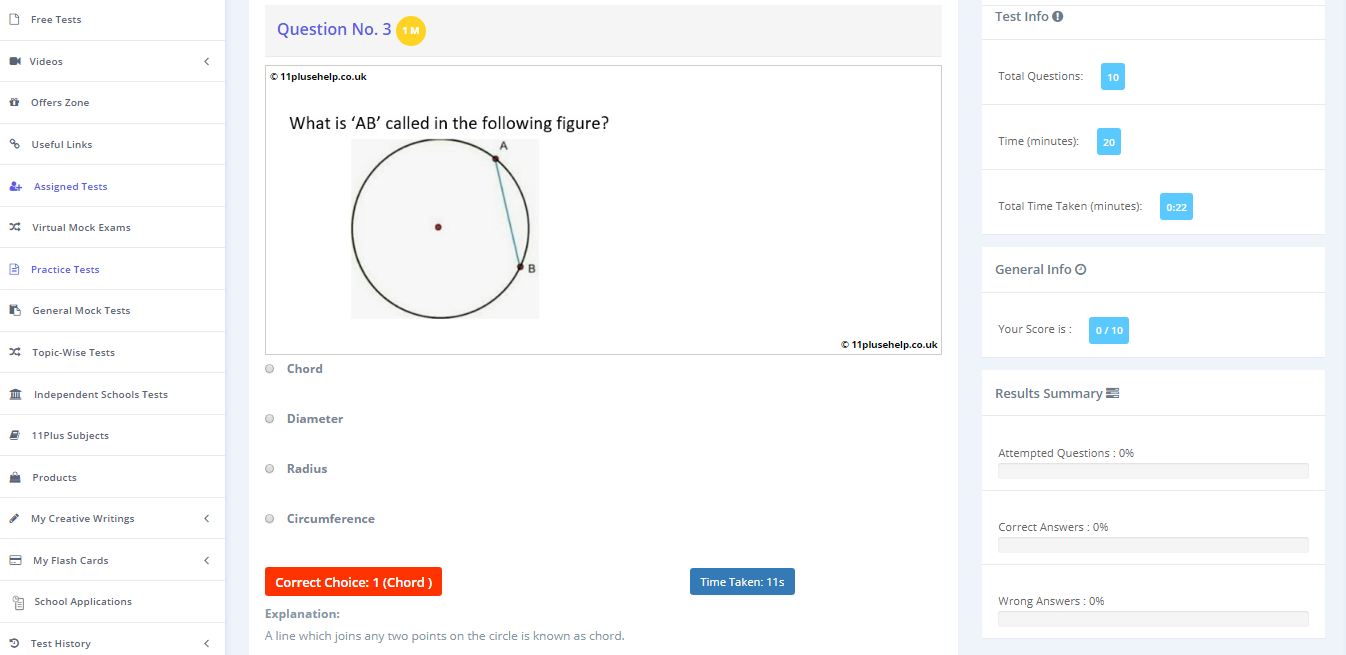Click the Correct Choice: 1 (Chord) button

coord(353,582)
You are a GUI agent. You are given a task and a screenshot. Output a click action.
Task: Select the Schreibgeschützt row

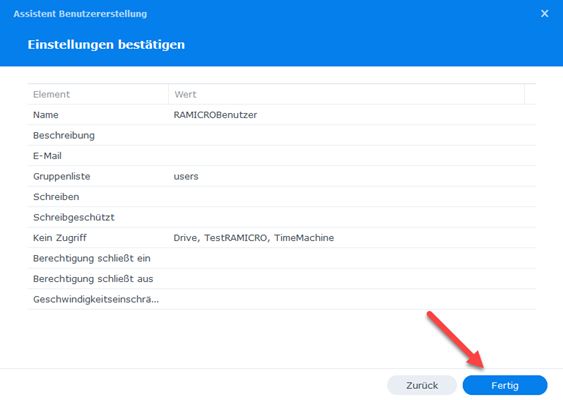pos(282,217)
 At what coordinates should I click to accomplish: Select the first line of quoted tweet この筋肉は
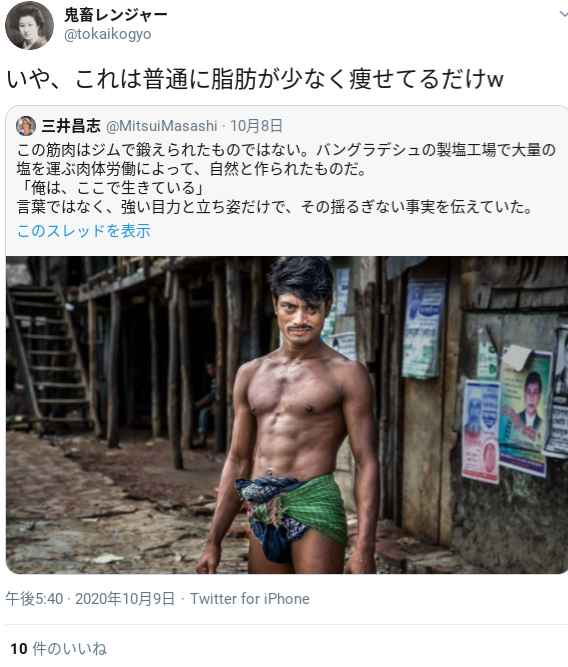coord(286,150)
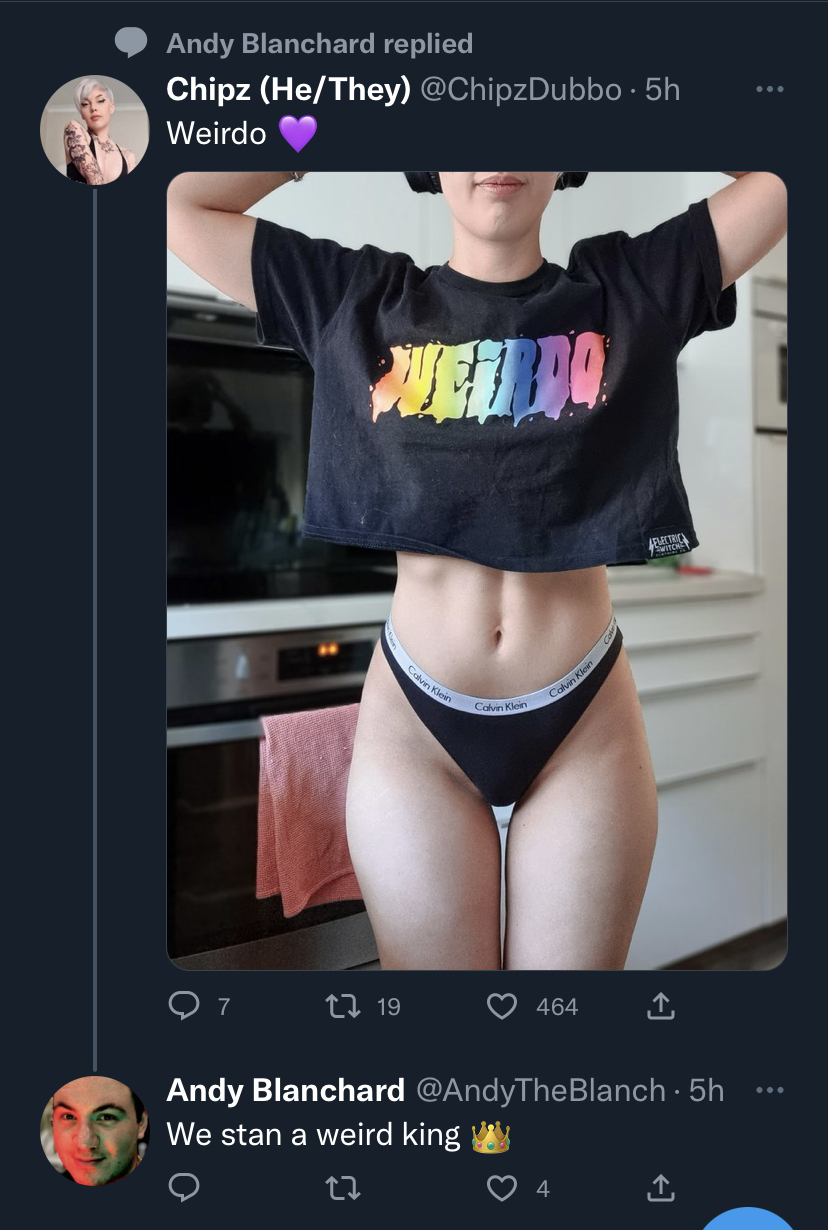Open the "Andy Blanchard replied" context label
This screenshot has height=1230, width=828.
pyautogui.click(x=319, y=44)
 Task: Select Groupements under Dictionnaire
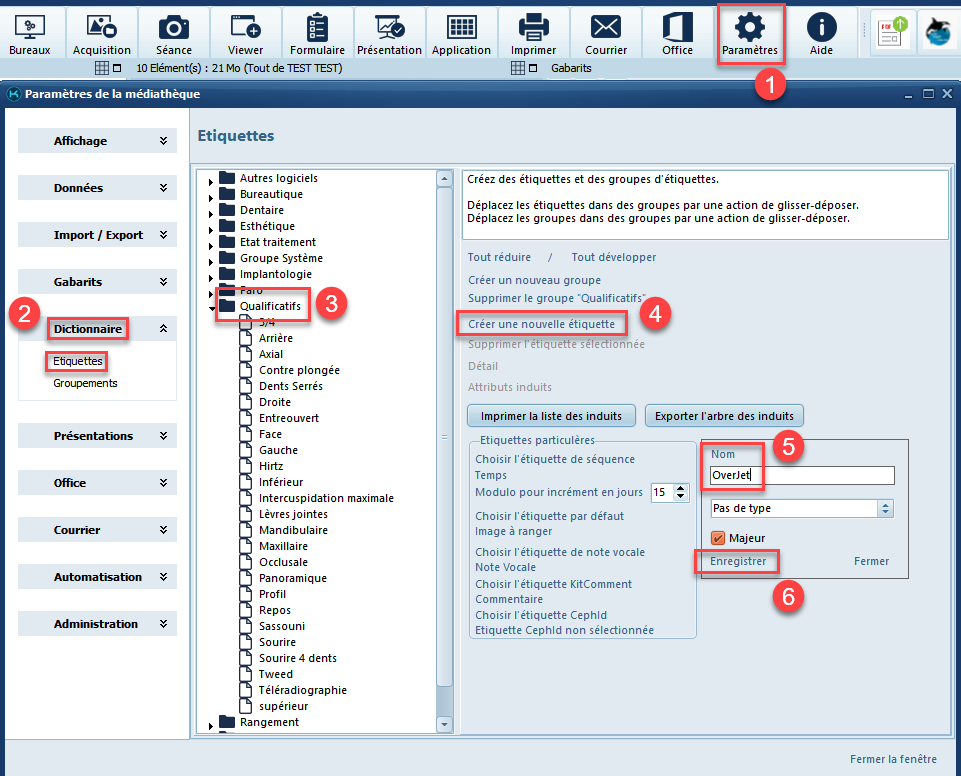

■ Work item
Every line from the one with "You are a GUI" through the end of the records is to be reproduced exactly, and the pictures are to be left out.

■ Task solution
You are a GUI agent. You are given a task and a screenshot. Output a click action.
Task: Select the Schreibgeschützt row

pos(282,217)
 At what coordinates should I click to accomplish: Select the first line of quoted tweet この筋肉は
coord(286,150)
Open the "Andy Blanchard replied" context label
This screenshot has height=1230, width=828.
pyautogui.click(x=319, y=44)
 Task: Select Groupements under Dictionnaire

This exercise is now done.